[llvm] [CAS] Add LLVMCAS library with InMemoryCAS implementation (PR #114096)

Steven Wu via llvm-commits llvm-commits at lists.llvm.org
Fri Aug 8 16:27:57 PDT 2025


================
@@ -0,0 +1,298 @@
+//===- llvm/CAS/ObjectStore.h -----------------------------------*- C++ -*-===//
+//
+// Part of the LLVM Project, under the Apache License v2.0 with LLVM Exceptions.
+// See https://llvm.org/LICENSE.txt for license information.
+// SPDX-License-Identifier: Apache-2.0 WITH LLVM-exception
+//
+//===----------------------------------------------------------------------===//
+
+#ifndef LLVM_CAS_OBJECTSTORE_H
+#define LLVM_CAS_OBJECTSTORE_H
+
+#include "llvm/ADT/StringRef.h"
+#include "llvm/CAS/CASID.h"
+#include "llvm/CAS/CASReference.h"
+#include "llvm/Support/Error.h"
+#include "llvm/Support/FileSystem.h"
+#include <cstddef>
+
+namespace llvm {
+
+class MemoryBuffer;
+template <typename T> class unique_function;
+
+namespace cas {
+
+class ObjectStore;
+class ObjectProxy;
+
+/// Content-addressable storage for objects.
+///
+/// Conceptually, objects are stored in a "unique set".
+///
+/// - Objects are immutable ("value objects") that are defined by their
+///   content. They are implicitly deduplicated by content.

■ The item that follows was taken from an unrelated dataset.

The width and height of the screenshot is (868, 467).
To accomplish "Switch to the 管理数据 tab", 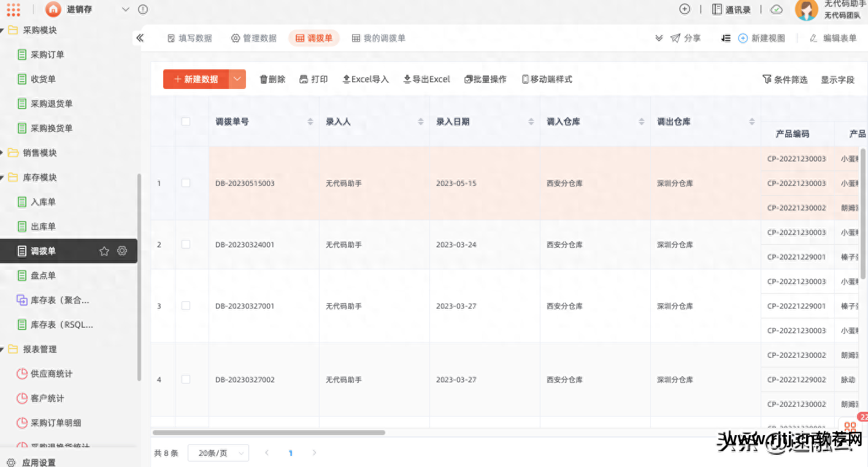I will 253,38.
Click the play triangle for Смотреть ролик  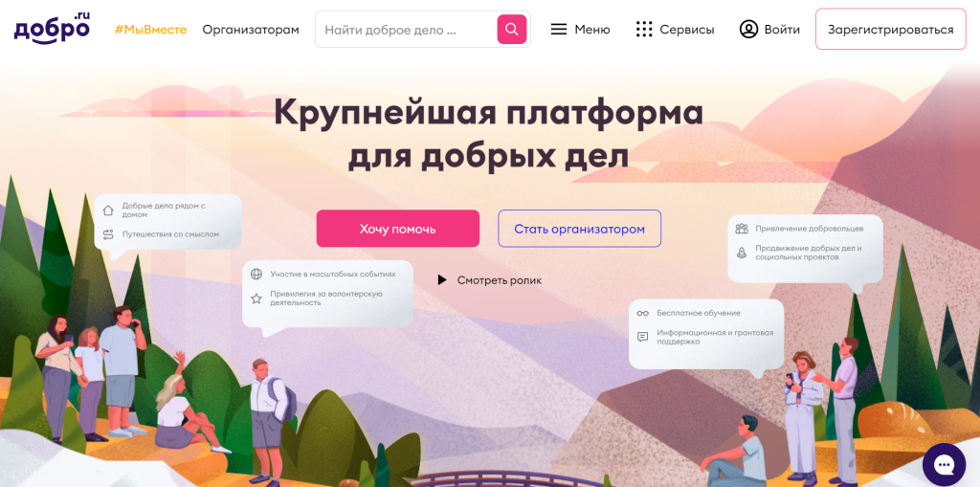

+/// - Each object has a unique identifier (UID) that's derived from its content,
+///   called a \a CASID.
+///     - This UID is a fixed-size (strong) hash of the transitive content of a
+///       CAS object.
+///     - It's comparable between any two CAS instances that have the same \a
+///       CASIDContext::getHashSchemaIdentifier().
+///     - The UID can be printed (e.g., \a CASID::toString()) and it can parsed
+///       by the same or a different CAS instance with \a
+///       ObjectStore::parseID().
+/// - An object can be looked up by content or by UID.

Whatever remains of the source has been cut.